Profile Information
Name :Prince
Email :kushwahaprince418@gmail.com
University :Krishna engineering college, Ghaziabad, Uttar Pradesh
Github Link :https://github.com/Prince-kushwaha
Github Username :Prince-kushwaha
Linkedin :https://www.linkedin.com/in/prince-kushwaha-bb80a8198/
Other communication modes : Zulip
Location during GSoC: Gurugram, Harayana, India
Typical working hours (include your timezone) : Between 3 pm to 1 am UTC +5:30
Synopsis
Short summary describing your project and how it will benefit Wikimedia projects
Project document: https://phabricator.wikimedia.org/T304826
Campaigns are an integral part of the Wikimedia community aimed to encourage new and existing users to contribute data/information to the repository. Therefore, it is essential to understand the impact and the user retention of such campaigns. The goal of this project is to develop a metrics dashboard that provides insights on user retention over different time intervals. To achieve this, an ETL pipeline should be built that ingests and processes data from the relevant sources into a graph-feedable format. Insightful graphs are created from this data which are displayed to the user.
Possible Mentor(s)
@Jayprakash12345: https://phabricator.wikimedia.org/p/Jayprakash12345/
@KCVelaga: https://phabricator.wikimedia.org/p/KCVelaga/
@Sadads: https://phabricator.wikimedia.org/p/Sadads/
Implementation
Metrics for the selected campaigns are to be updated on a periodical basis. The proposal is to create a new service that handles data ingestion from Wikimedia's common database (or any other source), processing and rendering the required plots.
Application
A Python application is created that handles the required processing. The web framework that serves the UI requests is built on the Python-based Flask framework.
The service can be run on-demand or as a cron job.
Cron job
The function of the cron job would be to query the database for campaign timeline to check whether any campaign has ended 1 month ago, 3 months ago, or 6 months ago.
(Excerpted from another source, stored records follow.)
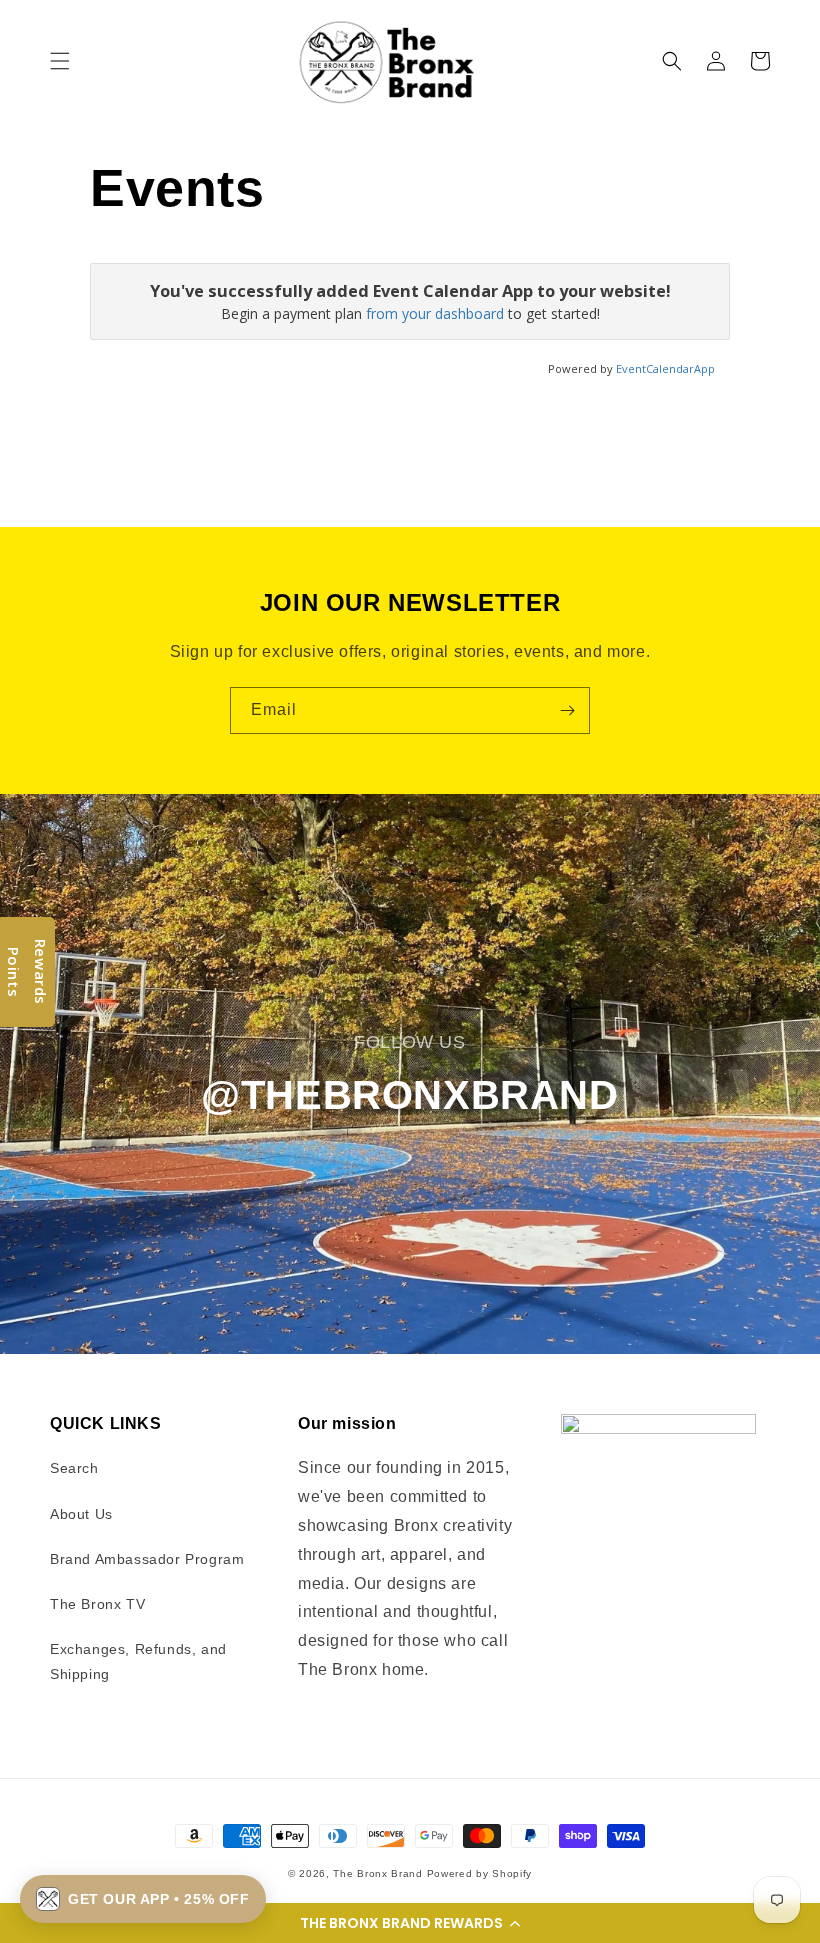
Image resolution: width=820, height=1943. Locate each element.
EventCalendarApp (665, 368)
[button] (410, 1923)
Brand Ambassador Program (147, 1559)
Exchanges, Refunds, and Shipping (138, 1661)
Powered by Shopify (480, 1873)
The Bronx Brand (378, 1873)
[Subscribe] (567, 710)
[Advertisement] (454, 444)
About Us (81, 1514)
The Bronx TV (97, 1604)
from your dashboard (435, 313)
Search (74, 1468)
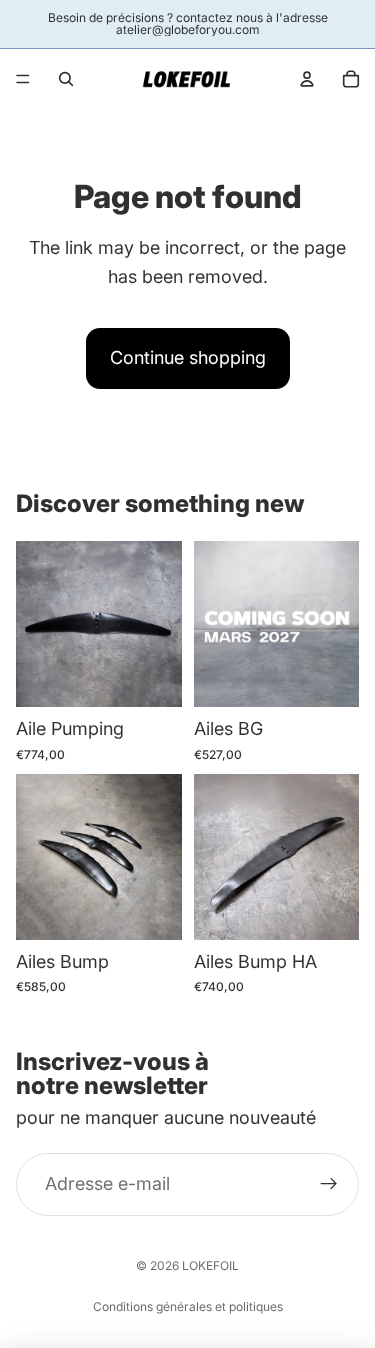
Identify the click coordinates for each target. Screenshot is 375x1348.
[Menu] (23, 79)
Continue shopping (188, 357)
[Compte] (307, 79)
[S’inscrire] (329, 1184)
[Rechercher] (66, 79)
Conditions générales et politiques (188, 1306)
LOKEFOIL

With this information, the user data for the corresponding campaigns are retrieved to calculate the retention statistics to render the required charts.
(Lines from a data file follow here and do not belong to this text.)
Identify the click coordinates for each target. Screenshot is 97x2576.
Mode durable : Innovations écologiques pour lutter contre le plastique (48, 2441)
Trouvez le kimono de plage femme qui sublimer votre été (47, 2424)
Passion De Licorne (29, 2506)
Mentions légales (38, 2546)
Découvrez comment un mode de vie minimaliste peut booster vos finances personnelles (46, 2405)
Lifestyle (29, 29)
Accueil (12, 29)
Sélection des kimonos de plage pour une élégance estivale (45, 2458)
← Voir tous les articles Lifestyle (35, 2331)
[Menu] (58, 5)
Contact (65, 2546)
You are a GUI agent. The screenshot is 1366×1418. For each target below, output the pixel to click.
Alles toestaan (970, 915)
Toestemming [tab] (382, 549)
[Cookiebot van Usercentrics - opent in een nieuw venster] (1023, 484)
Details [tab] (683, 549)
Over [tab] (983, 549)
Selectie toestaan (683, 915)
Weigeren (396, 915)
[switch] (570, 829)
This job is triggered daily/weekly depending on the requirements.
Database
A database is required to store the retention statistics either as rendered images for static graphs or as raw data that can be readily consumed by the front-end application. The structure/type of the database depends on the data that is expected to be stored.
Static | Raw data |
Quicker load times | Slower load times because the graphs have to be rendered using the data before displaying it to the UI |
Does not allow user interactivity | Allows user interactivity |
Storage space depends on the quality of the images expected | Storage space depends on the size of the aggregated data |
ETL pipeline
An Extract-Transform-Load pipeline is developed within the main application that is responsible for data ingestion, cleaning, processing, and aggregation. Numpy and Pandas libraries are used as data containers throughout the pipeline. Numpy provides fast data manipulation whereas Pandas allows the data to be present in an easily accessible form.
Input
Input to this pipeline is structured/raw data about users who are active (see active user criteria) for a given campaign.
Output
The end result is neatly structured, aggregated data pertaining to each of the campaigns that are being tracked.
Visualization library
The library responsible for rendering the charts can be a mix of libraries selected from the pool of Matplotlib, Plotly, Seaborn, and Bokeh. The decision of which library would be used for which graph purely depends on the quality and the interactivity expected from the graph. For example, to render a choropleth map, Plotly is a great tool that provides users with ready-made interactivity features like pan, zoom, hover, etc.
Deliverables
The following would be delivered at the end of the program:
- A functional web application server, complete with database, authentication, and other integrations.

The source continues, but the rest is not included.